A lot of my friends are older than me, most with children as i know them through church, other friends surprise me every day with their understanding!
Having not slept properly for 7 years and being in pain everyday for those 7 years can take its toll on someone, for me its caused a lot of depression and frustration as well as anxiety about going out at all. This is where the understanding comes in, like… big time… Often if I am feeling anything negative I withdraw into myself, my phone lands on the other side of the room where I throw it, I go to my bed and I don’t leave – I definitely don’t suggest these for coping mechanisms but its what I have noticed I do, I practically become uncontactable for anyone but the people I live with who physically walk into my room and poke me until I answer. The fact that I now surround myself with people who are mature enough to understand this, who will be there for me when I am ready or turn up just to keep me company has really helped in more ways than they will ever know! Some friends have gotten angry with me, then didn’t know who to react when I tried to explain it to them, other fiends have left me to it because I am ‘boring’ when I’m like that so trusting people can be hard in the beginning, I can’t imagine meeting anyone in terms of a partner at the moment, no only do I have enough to deal with (lol) but I got a lotta baggage if you can’t tell 😀
Having a friend who knows when to leave me alone and when to bug the crap out of me until I get outside is not only helpful but is a bloody good reminder that I’m not on my own. Obviously, I don’t rely entirely on friends for support etc, my mum is my hero, she is there for me like no one is, she’s dressed me, bathed me, helped me up and downstairs and kept me from falling flat on my face when I’m dizzy, really between her and my dad I don’t know what I’d do without them! If they didn’t care / didn’t understand I wouldnt be going to university, writing this blog and I doubt I’d be here at all. It has been my parents pushing me forward when I need help and catching me when I fall back, taking me to appointments, pouring water into my mouth and turning me over in my bed when i am too weak who have kept me going for so long.

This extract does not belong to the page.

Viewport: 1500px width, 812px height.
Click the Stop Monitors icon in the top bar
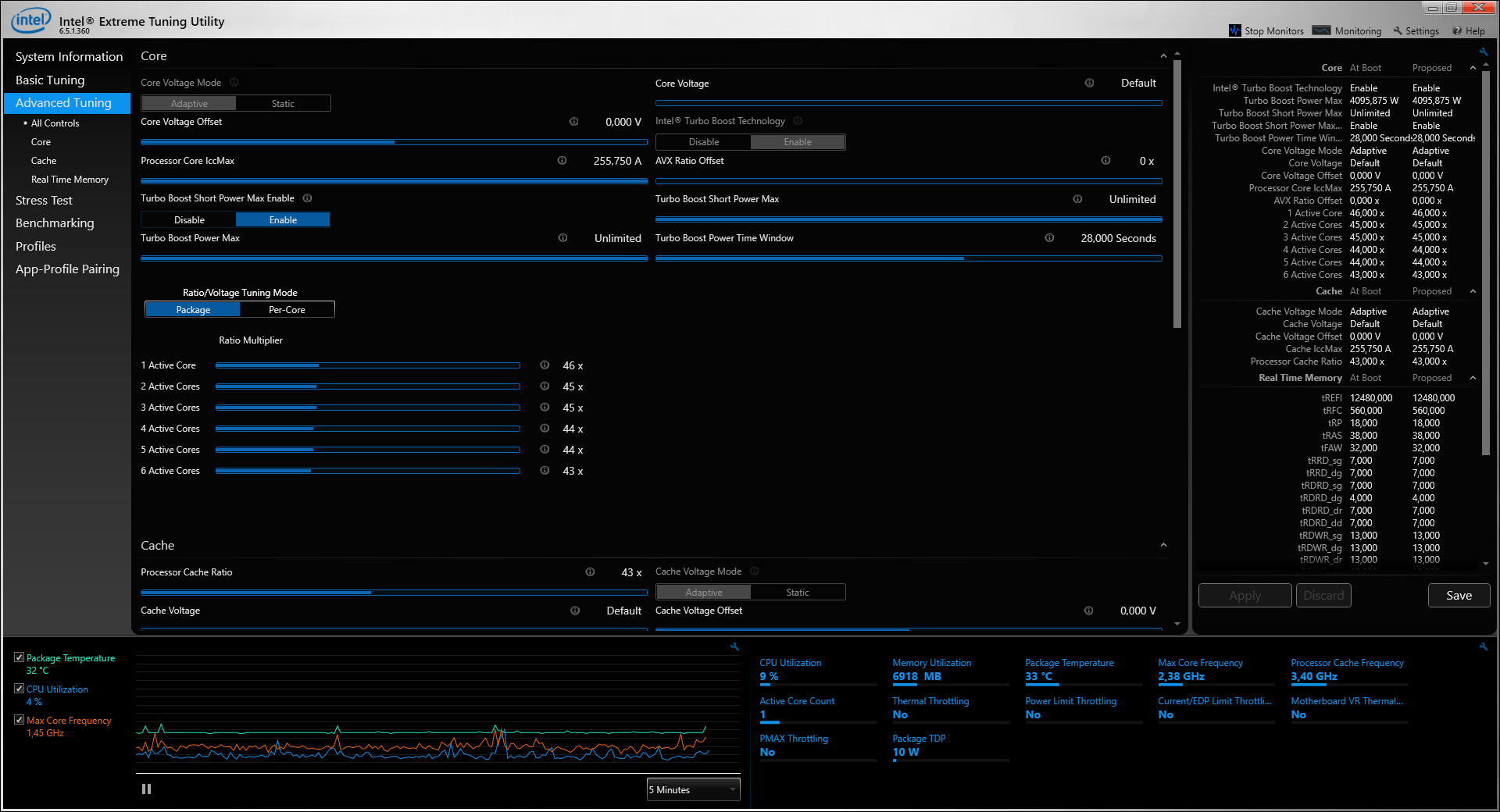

For so long i have relied on them and been too embarrassed to let anyone else see me that way, but friendships are obviously an important part of anyones life and in my case, its knowing that I am safe in someone else’s hands whom I can trust if I need to, so thank you to those friends, who have been there for me when I am not fun, when I am in tears and when I need a lift home quickly. You guys help me more than you know.
Sometimes it can feel kinda ‘all about me and my problems’ when I a writing these blog posts, but I really think its important that I share different aspects of having CFS/fibromyalgia to help those with it, or those who have friends with it understand how much it affects different and sometimes random aspects of life!